When you use a service provider’s API to setup a challenge response, how long does it take before the ACME server can reliably get that answer? Especially with global anycast DNS services, it can take a while! This delay between posted to API and actually online everywhere that matters is the propagation delay we’re talking about here.
sewer provides two kinds of delay that can be used to deal with propagation within the service provider’s systems. Although this was designed mostly for DNS validation, it may be needed for other types depending on the service provider. The two kinds of delay are (1) an unconditional sleep and (2) an iterative probe/sleep delay loop that has a timeout to keep it from waiting too long.
The unconditional sleep is implemented in the sewer core logic and is
available to any driver which can pass prop_delay=seconds_to_sleep
along
to its parent, and so upwards to ProviderBase
. If set to a positive
value, it simply sleeps for that number of seconds after the challenges have
all been setup.
— Available in drivers in 0.8.3.
The iterative probe is a more active sort of delay: it repeatedly calls the
driver’s unpropagated
method to test whether the challenges are all in
place. Sadly, the service providers who most need this kind of check are
probably the ones it is most difficult to meaningfully test: by design, you
cannot know which anycast DNS or CDN machine(s) the ACME server will query,
now which ones you’ll get in a simple probe by DNS name.
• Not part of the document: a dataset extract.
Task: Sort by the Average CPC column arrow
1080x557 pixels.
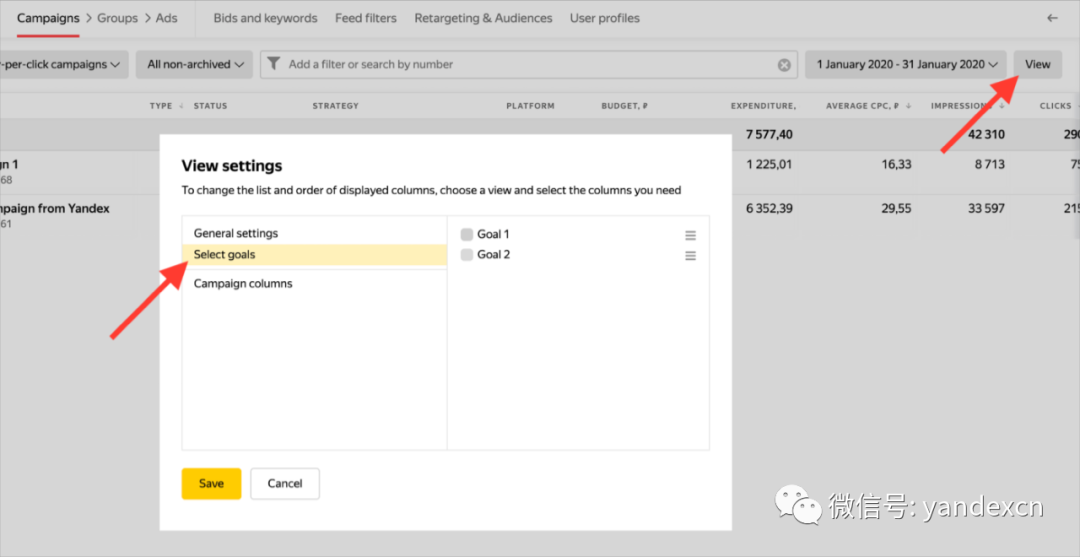Action: tap(908, 106)
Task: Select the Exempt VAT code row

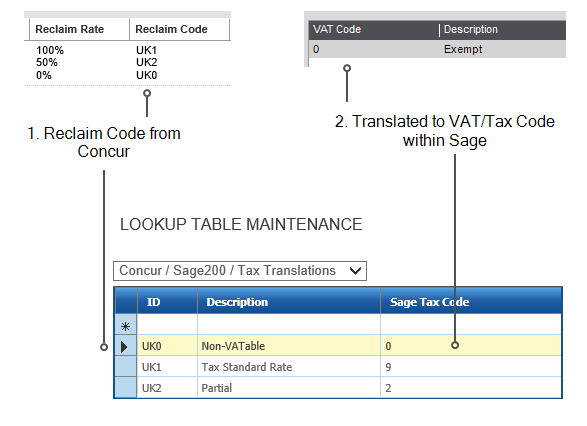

Some service
providers may give you a way to query through their API. Do what you can…
There are two parameters that manage this: prop_timeout
and the optional
prop_sleep_times
. The first has to be present for the probing to happen
at all; by default this checking is skipped. the sleep times is an array of
integers, with a default value [1, 2, 4, 8] which causes the loop to sleep 1
second after the first probe if the challenges are not all ready, then 2, 4,
8, and ever after 8 seconds, continuing until it’s been at least
prop_timeout seconds since the first probe.
This does also require an implementaion of the unpropagated
method in the
driver. The only sane default, used in the legacy drivers’ shim class, is
to always return success without any actual checking.
Authors: If the service gives you a way to do a meaningful check and it’s
needed, please implement unpropagated
, and mention that in the driver’s
documentation. Otherwise, just make sure it inherits or implements a null
check. Feel free to set default values for delay and/or timeout if its
predictable enough, but be sure not to overide the values if the user passes
his own into the driver. And document, document, document!
Users: Check those driver docs to see what’s supported. Most of the time, a
goodly prop_delay
will get you past the propagation most of the time, and
is more likely to be available.
Driver docs are a WIP. Currently not much to see other than the features table in dns-01, such as it is.